-- TO BE DONE --
Rewrite the part that opens with the line containing "has height=812, width=1486." and closes with the line containing "(x=147, y=352)", changing "screenshot" to "image" and leaving everything else as it is. Return only those lines, without the pictures.

Extracted data entries:
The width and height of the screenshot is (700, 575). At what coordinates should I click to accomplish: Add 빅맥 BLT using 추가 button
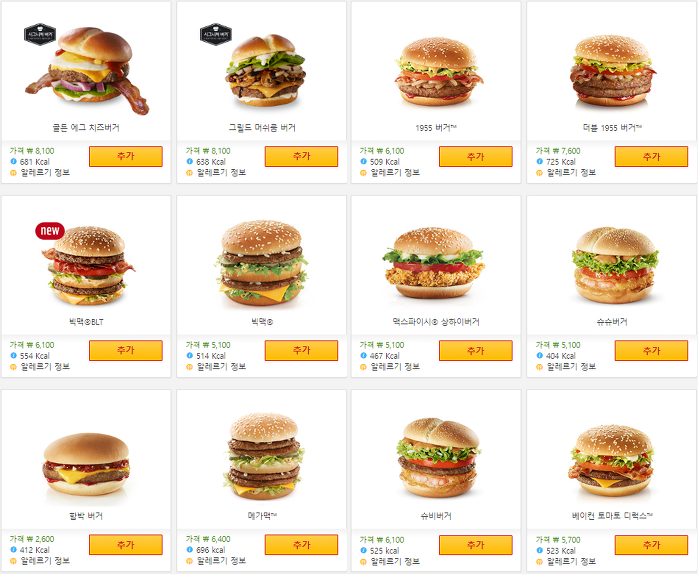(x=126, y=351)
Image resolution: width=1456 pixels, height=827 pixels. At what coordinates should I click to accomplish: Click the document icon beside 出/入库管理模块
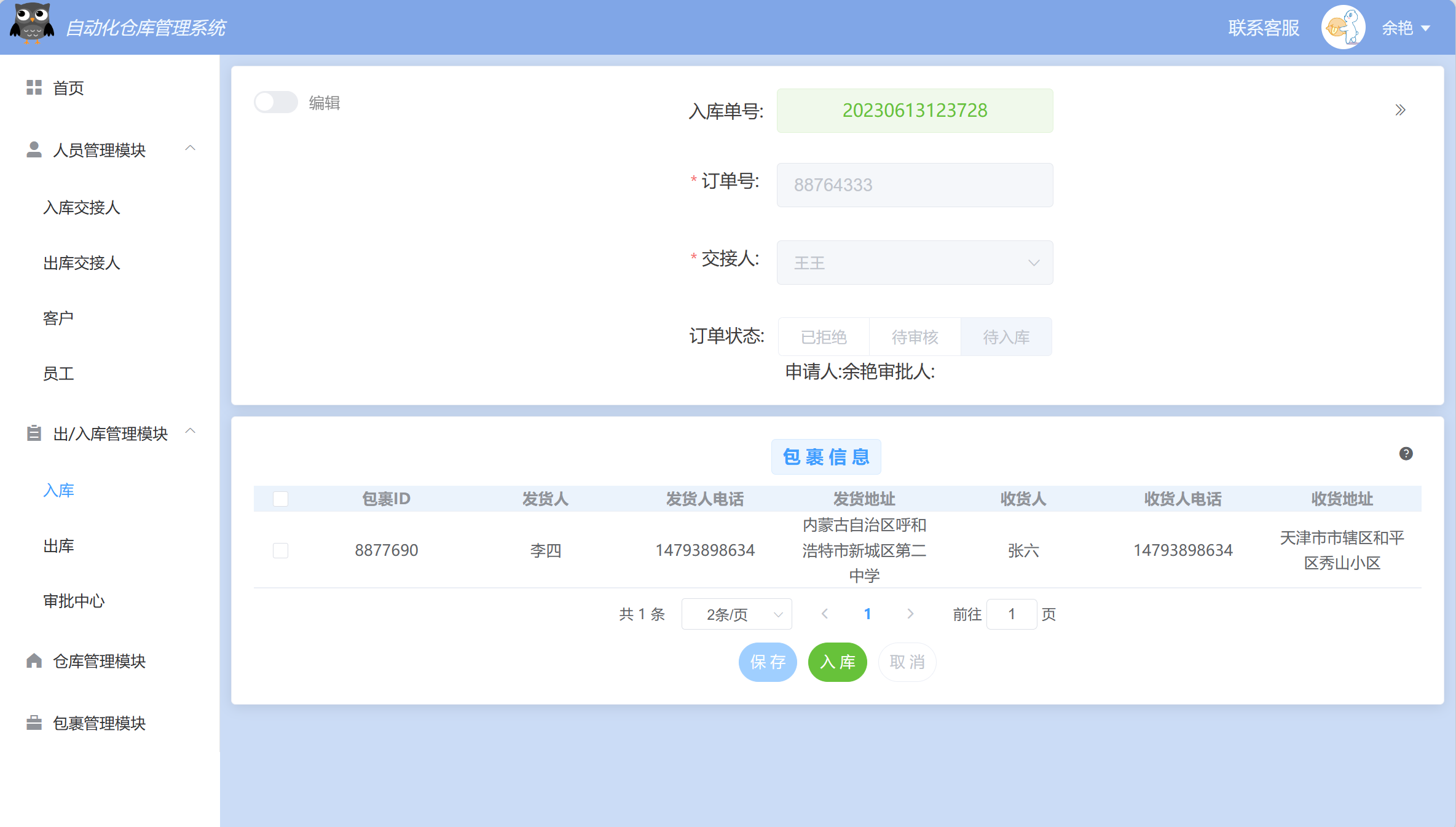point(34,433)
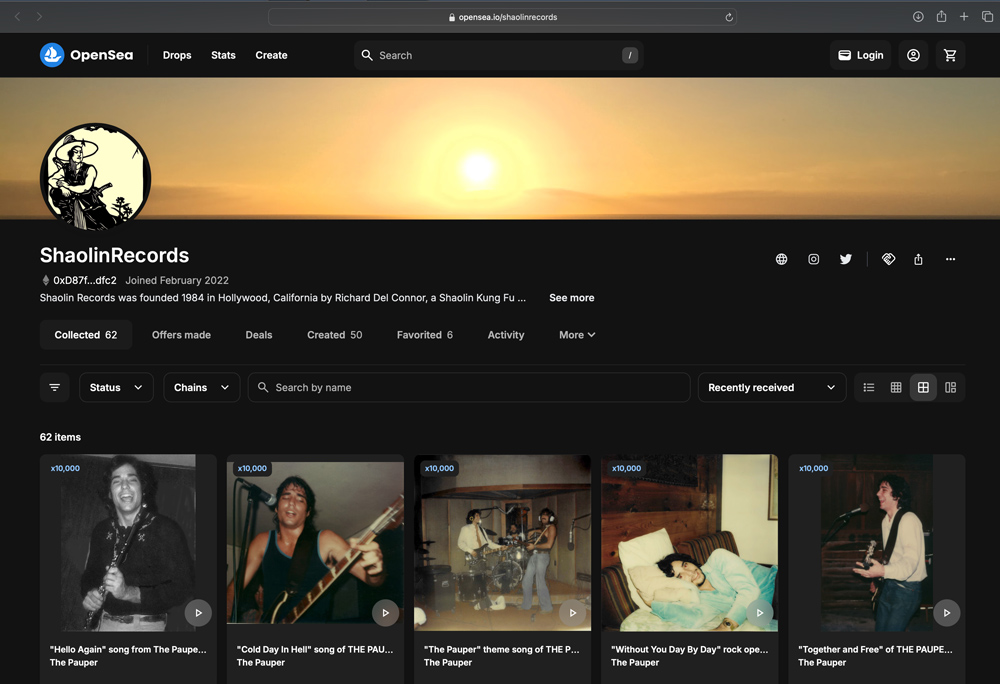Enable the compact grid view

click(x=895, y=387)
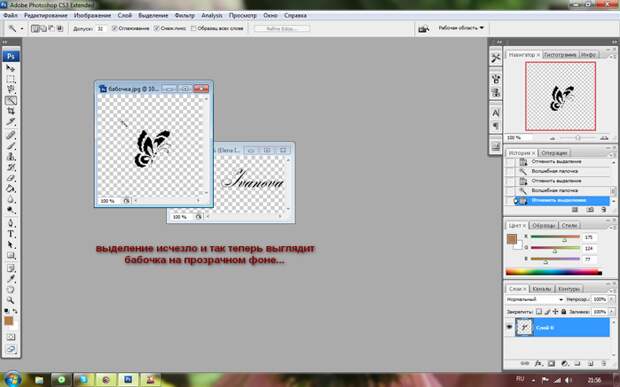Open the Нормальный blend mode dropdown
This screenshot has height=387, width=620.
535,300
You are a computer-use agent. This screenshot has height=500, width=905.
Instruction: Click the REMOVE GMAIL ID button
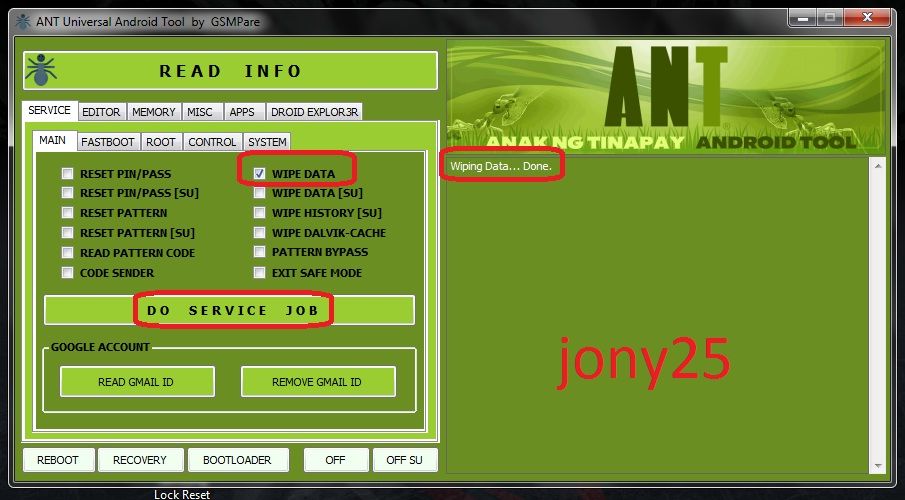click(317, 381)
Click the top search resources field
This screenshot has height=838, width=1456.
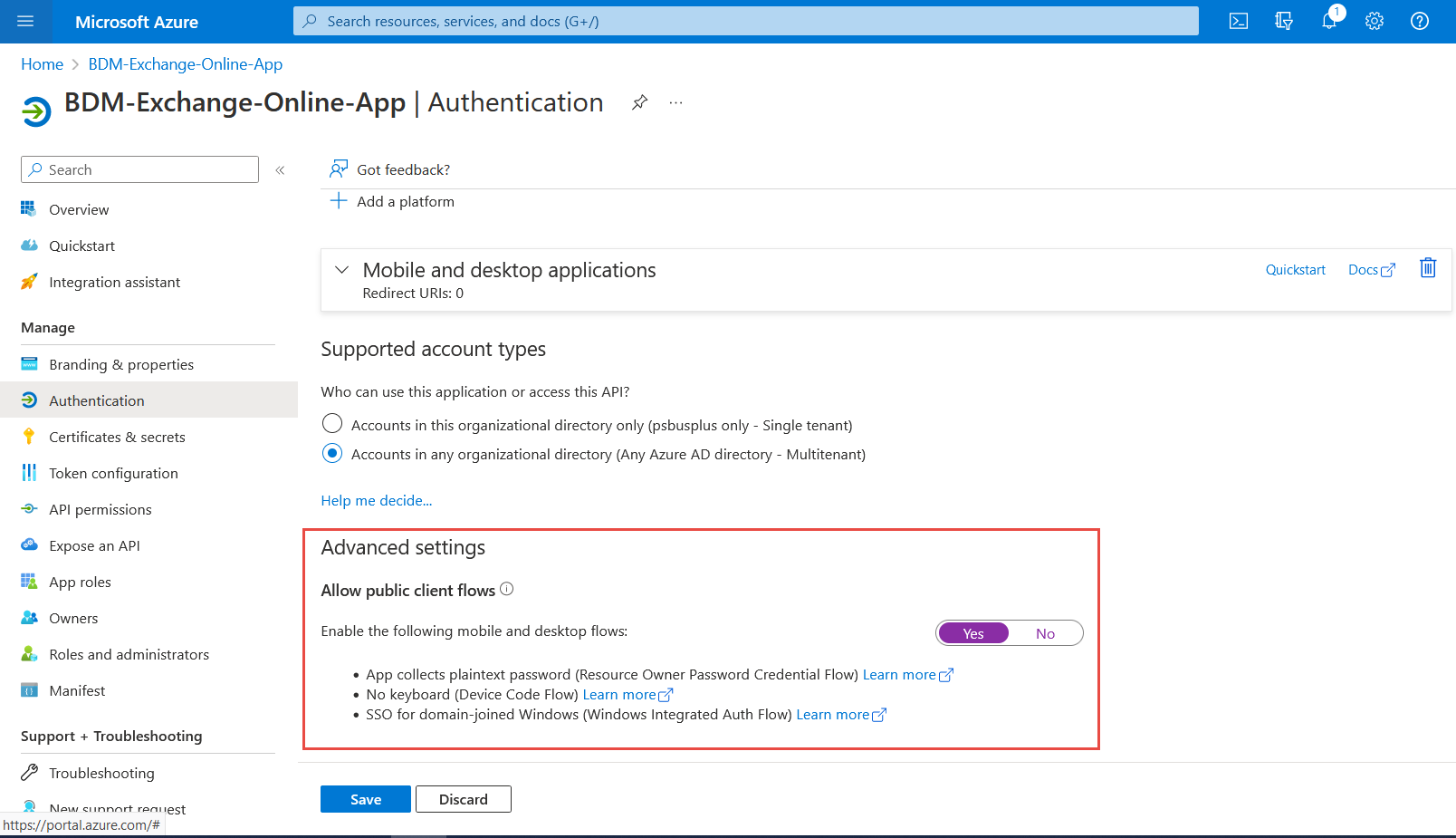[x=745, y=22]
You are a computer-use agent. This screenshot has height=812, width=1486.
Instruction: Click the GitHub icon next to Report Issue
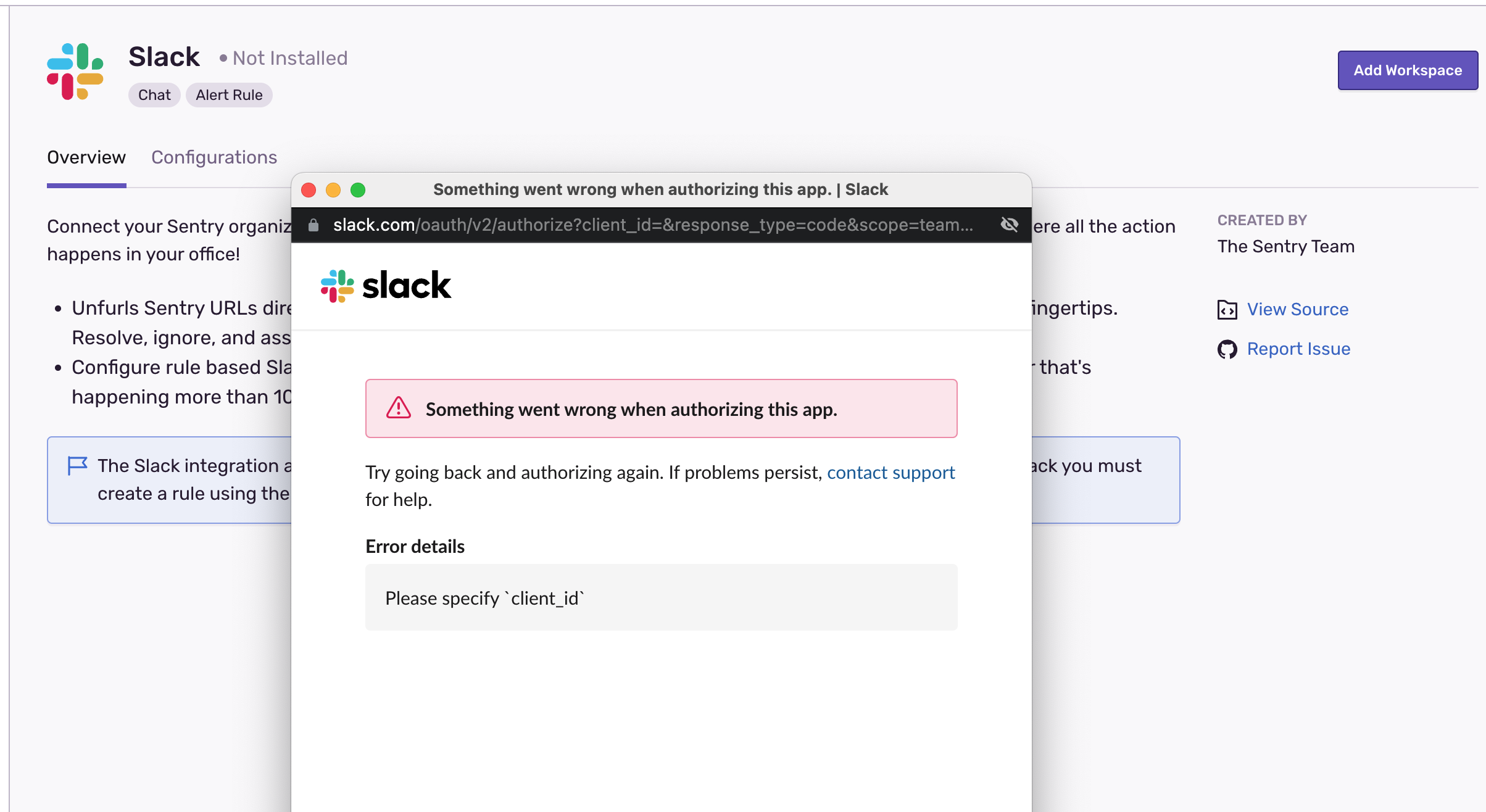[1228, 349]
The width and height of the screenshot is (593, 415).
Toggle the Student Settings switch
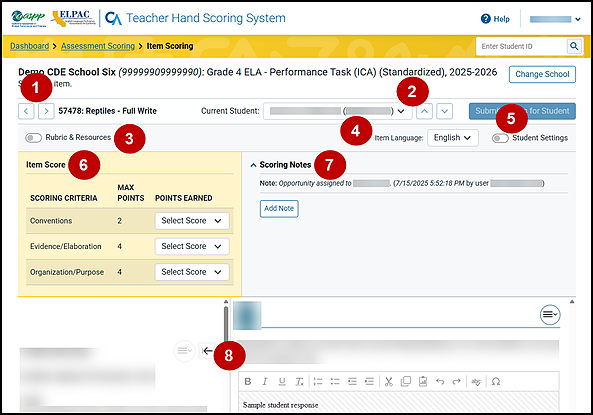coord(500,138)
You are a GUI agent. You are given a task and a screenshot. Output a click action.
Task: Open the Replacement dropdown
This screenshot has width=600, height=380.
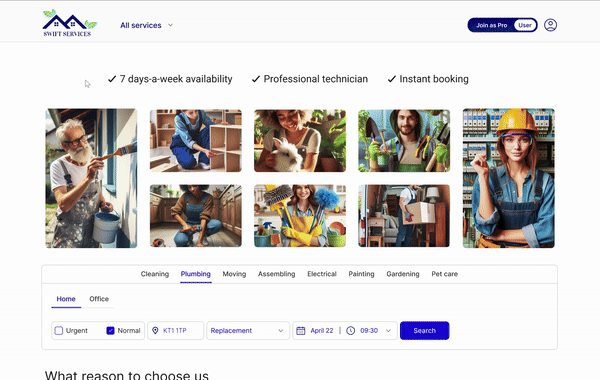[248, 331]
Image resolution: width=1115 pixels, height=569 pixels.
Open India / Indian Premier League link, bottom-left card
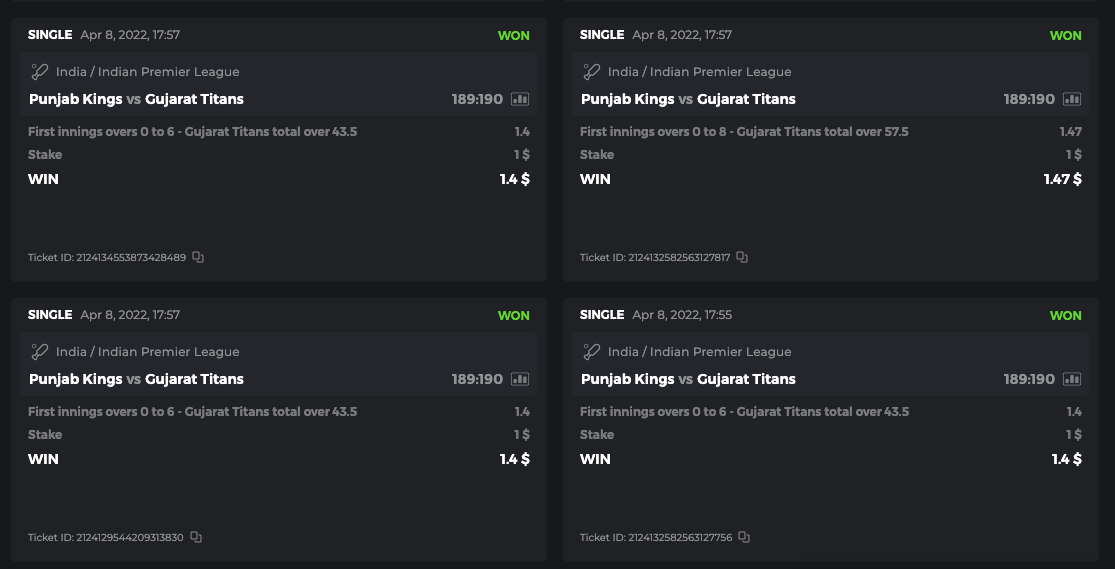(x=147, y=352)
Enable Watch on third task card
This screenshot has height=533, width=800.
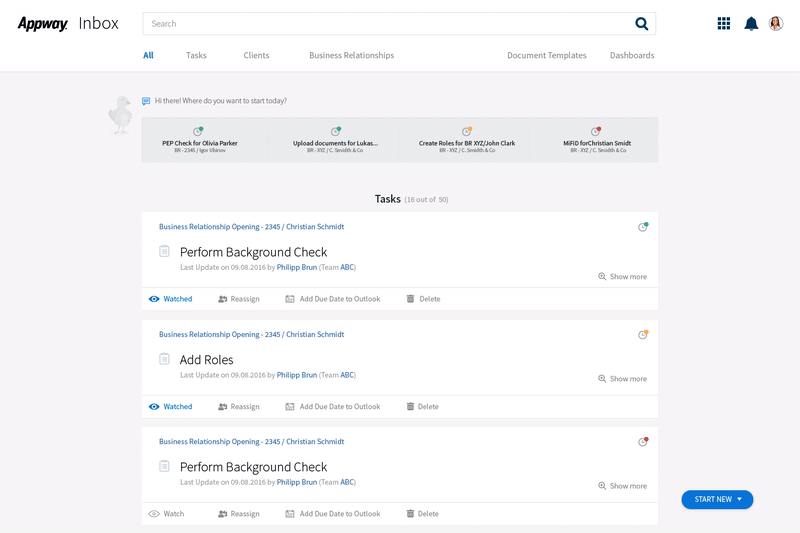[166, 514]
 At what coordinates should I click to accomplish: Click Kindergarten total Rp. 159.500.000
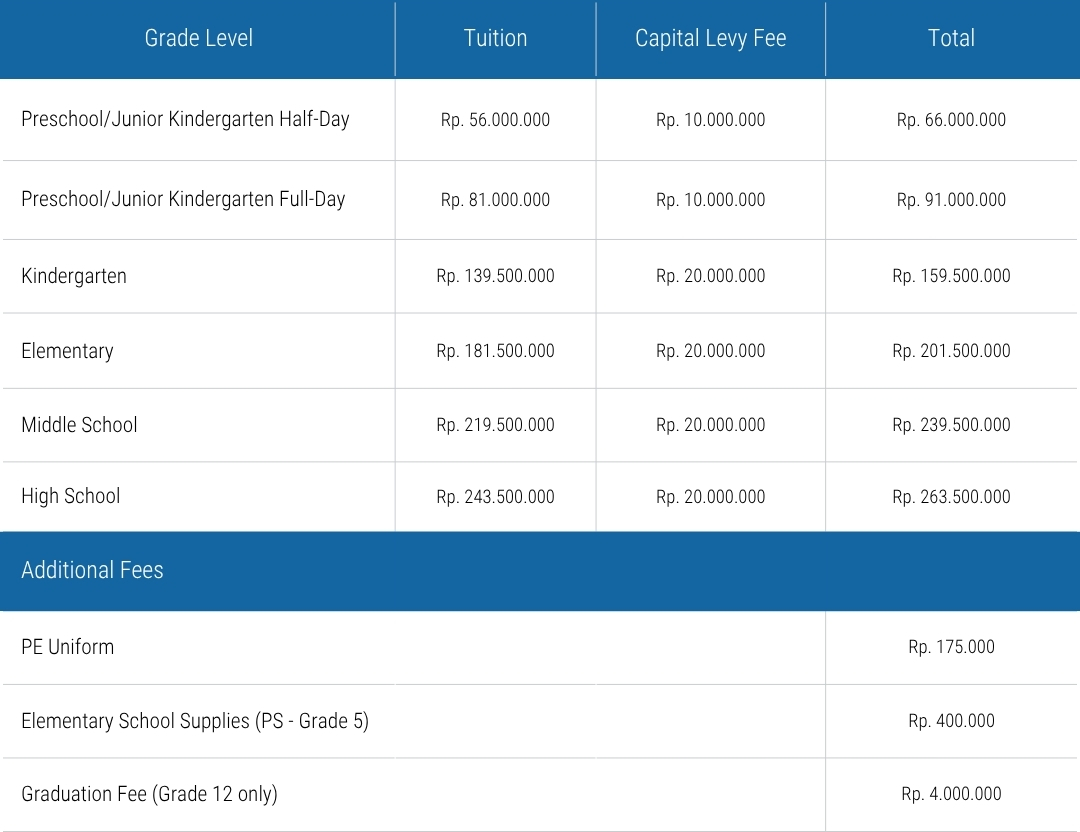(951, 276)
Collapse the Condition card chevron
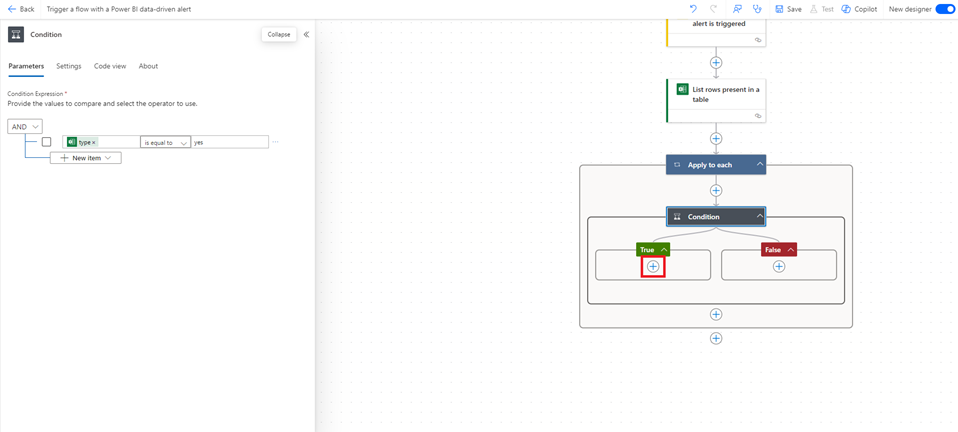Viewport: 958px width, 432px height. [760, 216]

-- RESULT BELOW --
You are a computer-use agent. This image has height=812, width=1486.
Instruction: Click the GitHub icon next to Report Issue
[1228, 349]
The width and height of the image is (593, 415).
Toggle the Student Settings switch
coord(500,138)
You are a GUI agent. You are given a task and a image. Output a click action.
Task: Open the Replacement dropdown
This image has width=600, height=380.
[248, 331]
Image resolution: width=1115 pixels, height=569 pixels.
Open India / Indian Premier League link, bottom-left card
(x=147, y=352)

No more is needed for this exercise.